No one’s forcing anyone
To accuse humanity of doing good.
We can only marvel at Kruger’s sly inversion of the trope of humanity’s goodness with the shadow of Hitler and Mussolini up the road as mnemonics to humanity’s horror. As if in response to his own quiet reflections of such a past, Kruger echoes the theme in his poem “Twilight:” “Farewell lurks in every footprint. / You have to get in line, / into the queue of pebbles at the lakeside, / for the sake of a higher justice.”
By contrast, Brambach, born of a poor piano tuner and a mother who took in washing, lived most of his life as a recluse, working as a gardener and day laborer. He had little to no formal schooling and though he actively shunned literary recognition throughout his career, he was still well read and invariably curious about the literary trends of the day. Born in 1917 in greater Basel on the German side of the Upper Rhine, he was horrified as a teenager in the 1930s by the rise of Nazism. Barely a month after his conscription into the Wehrmacht in 1939, he fled Germany, crossing the Rhine by footbridge to surrender himself as a prisoner of conscience. He spent the war in internment and when released at war’s end, Brambach made Switzerland his adopted home, living outside Basel until his death in 1983.
Brambach’s published output is modest; only two bound volumes of poetry in his native tongue are in the library catalog. Timely then that this Collected Poems comes to us as the first volume in translation to fully present this worthy poet to an English-speaking audience. While largely forgotten on the international scene today, in Switzerland Brambach remains an important literary figure much admired for his often melancholic, always insightful little poems that present the bucolic landscapes of his adopted country in disquieting light. Concise they may be, but they leave room on the page for the mind to linger in contemplation. Here is “Dog Days” in its entirety:
Slowly the wells are running dry
The stray dogs are looking for water
The spice seller is nodding off in his shop vault
Nobody is buying pepper
Outside the knife grinder’s leisurely turning his wheel
He chases the dogs away without a sound
He observes the seller
He waits
This is the time of sharpened blades.
Brambach’s keen eye for the simple image, as here, often betrays an unease with the world that can seem at times to perch motionless like a bird of prey on the still point of his poems, only to fall with talons upon the unwary reader. Here it is, a lazy late summer day, a knife grinder at leisure, stone wheel turning . . . still he waits in this disturbing “time of sharpened blades.” We might ask the obvious: Waits for what? In “Caution Should Be Called For” Brambach posits another profound question: “What pushes you to write poetry? . . . the ravens will come back—black preachers / without oil in their voices.” One gets immediately the uneasy melancholia of his life’s work.
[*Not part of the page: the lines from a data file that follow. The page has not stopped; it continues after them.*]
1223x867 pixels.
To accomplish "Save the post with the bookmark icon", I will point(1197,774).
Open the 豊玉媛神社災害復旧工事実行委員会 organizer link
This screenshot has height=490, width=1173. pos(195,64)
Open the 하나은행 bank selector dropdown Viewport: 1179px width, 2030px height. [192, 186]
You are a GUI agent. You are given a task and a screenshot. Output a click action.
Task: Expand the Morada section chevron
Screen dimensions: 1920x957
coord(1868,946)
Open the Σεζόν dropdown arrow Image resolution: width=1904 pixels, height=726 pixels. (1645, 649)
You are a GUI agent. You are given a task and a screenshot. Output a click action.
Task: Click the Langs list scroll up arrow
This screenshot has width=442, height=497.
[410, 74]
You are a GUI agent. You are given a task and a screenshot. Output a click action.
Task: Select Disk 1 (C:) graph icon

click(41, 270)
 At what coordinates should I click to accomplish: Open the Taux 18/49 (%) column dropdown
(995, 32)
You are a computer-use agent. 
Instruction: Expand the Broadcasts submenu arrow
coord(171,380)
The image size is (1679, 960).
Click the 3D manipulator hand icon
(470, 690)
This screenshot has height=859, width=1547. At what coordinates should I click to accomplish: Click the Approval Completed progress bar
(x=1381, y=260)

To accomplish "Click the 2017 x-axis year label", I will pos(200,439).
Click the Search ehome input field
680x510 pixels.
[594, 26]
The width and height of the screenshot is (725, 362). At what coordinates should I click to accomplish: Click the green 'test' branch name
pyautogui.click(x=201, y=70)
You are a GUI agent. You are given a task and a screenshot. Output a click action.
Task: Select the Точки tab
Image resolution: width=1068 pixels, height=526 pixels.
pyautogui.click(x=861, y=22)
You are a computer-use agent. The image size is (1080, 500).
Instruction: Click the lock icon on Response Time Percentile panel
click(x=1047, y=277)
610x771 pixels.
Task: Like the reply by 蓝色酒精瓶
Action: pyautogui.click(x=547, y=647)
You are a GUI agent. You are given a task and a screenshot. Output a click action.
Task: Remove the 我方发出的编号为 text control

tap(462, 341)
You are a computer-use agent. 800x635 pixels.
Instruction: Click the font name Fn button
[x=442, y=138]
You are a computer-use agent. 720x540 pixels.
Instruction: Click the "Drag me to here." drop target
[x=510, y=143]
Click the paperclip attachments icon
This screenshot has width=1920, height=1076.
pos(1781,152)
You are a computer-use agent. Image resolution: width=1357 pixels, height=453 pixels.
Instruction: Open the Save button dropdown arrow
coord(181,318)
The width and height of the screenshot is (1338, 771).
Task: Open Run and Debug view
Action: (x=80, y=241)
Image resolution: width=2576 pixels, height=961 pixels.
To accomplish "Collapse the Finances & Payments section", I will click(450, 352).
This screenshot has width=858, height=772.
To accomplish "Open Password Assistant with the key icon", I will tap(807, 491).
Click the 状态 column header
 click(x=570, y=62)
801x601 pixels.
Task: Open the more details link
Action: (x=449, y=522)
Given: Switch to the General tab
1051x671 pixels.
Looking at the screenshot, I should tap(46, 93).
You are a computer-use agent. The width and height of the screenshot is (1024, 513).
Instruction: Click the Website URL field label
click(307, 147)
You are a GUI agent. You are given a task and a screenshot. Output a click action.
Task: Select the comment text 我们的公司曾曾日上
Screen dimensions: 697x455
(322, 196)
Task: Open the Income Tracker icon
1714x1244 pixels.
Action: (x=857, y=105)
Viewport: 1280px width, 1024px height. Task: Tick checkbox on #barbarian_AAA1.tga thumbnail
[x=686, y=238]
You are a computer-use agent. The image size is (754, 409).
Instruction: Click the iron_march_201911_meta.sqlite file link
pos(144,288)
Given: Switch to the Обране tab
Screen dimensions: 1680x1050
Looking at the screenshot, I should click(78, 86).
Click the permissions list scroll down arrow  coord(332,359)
Both poets, it could be argued, share a recognition that each in his separate birth year came into a world at war; a realization, too, that their homeland putatively and literally started both conflagrations. Throughout, it is as if each in his inimitable way deals with this dark heritage by coming to his poetry with guilt by association, attempting to make amends in their small poems for a world gone astray. “Unfaithful letters,” says Kruger in the poem “Nights on the Terrace:” “cannot distinguish / between Heaven and Earth. / You can still hear the world / above the closed books.” These tomes may well be those of Germany’s own garrulous history weighing heavily, such that he, like Brambach, seems determined to write a new world into existence above the closed sheaves of the past. Perhaps in agreement, Brambach’s last untitled poem of the collection states: “Never put to paper and yet unforgotten . . . our childhood years, they won’t come back.”
Much of the praise for these fine books in English must go to Brambach’s translator Esther Kinsky and Kruger’s translator Joseph Given; they have captured in a foreign tongue the native German with poise and precision. Seagull Books, too, is to be commended for its fine command of book-making, design, and for its perspicacity in publishing worthy world authors to a largely new English-speaking audience.